• PROBLEM TO SOLVE
Rewrite the entries starting at the line containing "Viewport: 662px width, 1434px" and ending at the line containing "point(750,55)" as a two-column CSV with the columns request and answer. Give one row per entry, put each field in quotation marks, and replace any line breaks within a field with spaces.

Stored dataset entries
● ● ● ●
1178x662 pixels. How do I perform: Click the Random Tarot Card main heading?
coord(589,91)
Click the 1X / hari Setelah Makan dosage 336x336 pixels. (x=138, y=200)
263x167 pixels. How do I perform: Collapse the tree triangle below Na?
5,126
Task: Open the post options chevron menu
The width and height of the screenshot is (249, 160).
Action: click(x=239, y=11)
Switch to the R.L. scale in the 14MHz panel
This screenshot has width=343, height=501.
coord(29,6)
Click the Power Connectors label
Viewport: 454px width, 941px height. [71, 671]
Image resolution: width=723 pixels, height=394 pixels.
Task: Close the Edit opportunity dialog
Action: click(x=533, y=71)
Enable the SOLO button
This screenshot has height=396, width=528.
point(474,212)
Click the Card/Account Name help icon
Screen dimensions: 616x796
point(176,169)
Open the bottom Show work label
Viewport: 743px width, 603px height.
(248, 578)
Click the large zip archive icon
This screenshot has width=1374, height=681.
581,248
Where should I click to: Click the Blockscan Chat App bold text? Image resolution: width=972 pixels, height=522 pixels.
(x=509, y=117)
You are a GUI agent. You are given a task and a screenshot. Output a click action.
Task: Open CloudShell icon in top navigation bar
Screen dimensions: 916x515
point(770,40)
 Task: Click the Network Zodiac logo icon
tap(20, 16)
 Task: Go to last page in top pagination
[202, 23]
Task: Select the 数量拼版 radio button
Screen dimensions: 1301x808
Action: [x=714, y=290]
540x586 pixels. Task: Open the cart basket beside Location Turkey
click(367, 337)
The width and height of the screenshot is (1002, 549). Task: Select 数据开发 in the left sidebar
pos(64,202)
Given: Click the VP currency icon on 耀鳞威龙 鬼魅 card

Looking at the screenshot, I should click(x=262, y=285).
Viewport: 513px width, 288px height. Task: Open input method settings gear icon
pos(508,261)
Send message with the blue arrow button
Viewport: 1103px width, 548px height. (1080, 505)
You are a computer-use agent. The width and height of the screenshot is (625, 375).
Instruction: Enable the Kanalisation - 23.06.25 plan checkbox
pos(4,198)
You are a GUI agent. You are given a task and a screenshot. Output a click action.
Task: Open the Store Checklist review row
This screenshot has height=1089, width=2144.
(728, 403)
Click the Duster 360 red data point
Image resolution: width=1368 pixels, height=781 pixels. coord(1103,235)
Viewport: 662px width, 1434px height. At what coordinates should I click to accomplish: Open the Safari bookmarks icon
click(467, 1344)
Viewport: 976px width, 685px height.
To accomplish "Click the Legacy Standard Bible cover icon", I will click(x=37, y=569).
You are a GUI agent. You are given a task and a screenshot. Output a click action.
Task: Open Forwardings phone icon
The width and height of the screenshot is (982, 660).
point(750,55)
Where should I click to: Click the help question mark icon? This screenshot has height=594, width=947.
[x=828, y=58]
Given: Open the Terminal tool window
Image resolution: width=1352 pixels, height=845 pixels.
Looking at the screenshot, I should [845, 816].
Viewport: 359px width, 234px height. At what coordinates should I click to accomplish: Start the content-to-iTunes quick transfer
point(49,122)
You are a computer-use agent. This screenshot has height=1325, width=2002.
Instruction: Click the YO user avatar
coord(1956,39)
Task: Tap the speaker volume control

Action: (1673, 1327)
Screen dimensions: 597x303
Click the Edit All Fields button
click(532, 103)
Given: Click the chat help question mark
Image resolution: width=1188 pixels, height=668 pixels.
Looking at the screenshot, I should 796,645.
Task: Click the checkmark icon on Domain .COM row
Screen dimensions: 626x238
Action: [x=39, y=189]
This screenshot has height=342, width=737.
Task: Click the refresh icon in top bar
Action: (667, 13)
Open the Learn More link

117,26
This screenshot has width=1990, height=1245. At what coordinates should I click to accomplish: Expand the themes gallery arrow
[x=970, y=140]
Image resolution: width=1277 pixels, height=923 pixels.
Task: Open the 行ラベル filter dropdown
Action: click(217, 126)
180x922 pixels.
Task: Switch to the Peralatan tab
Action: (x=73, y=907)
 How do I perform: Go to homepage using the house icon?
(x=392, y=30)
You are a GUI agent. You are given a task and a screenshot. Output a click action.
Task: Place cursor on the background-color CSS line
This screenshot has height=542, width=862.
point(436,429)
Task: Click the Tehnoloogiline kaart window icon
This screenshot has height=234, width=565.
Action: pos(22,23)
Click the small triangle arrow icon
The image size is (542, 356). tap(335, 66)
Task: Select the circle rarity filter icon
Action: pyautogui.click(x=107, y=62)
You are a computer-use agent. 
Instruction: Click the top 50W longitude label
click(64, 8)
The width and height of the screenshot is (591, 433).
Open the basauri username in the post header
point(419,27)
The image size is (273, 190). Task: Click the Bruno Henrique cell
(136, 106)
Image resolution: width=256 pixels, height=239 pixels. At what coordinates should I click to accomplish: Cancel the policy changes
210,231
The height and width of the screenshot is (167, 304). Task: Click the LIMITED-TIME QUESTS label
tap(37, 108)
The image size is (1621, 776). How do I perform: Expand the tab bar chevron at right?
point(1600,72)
● ● ● ●
• RESULT
request,answer
"Viewport: 662px width, 1434px height. At what coordinates should I click to accomplish: Open the Safari bookmarks icon","click(467, 1344)"
"Viewport: 976px width, 685px height. To accomplish ""Click the Legacy Standard Bible cover icon"",","I will click(x=37, y=569)."
"You are a GUI agent. You are given a task and a screenshot. Output a click action. Task: Open Forwardings phone icon The width and height of the screenshot is (982, 660).","point(750,55)"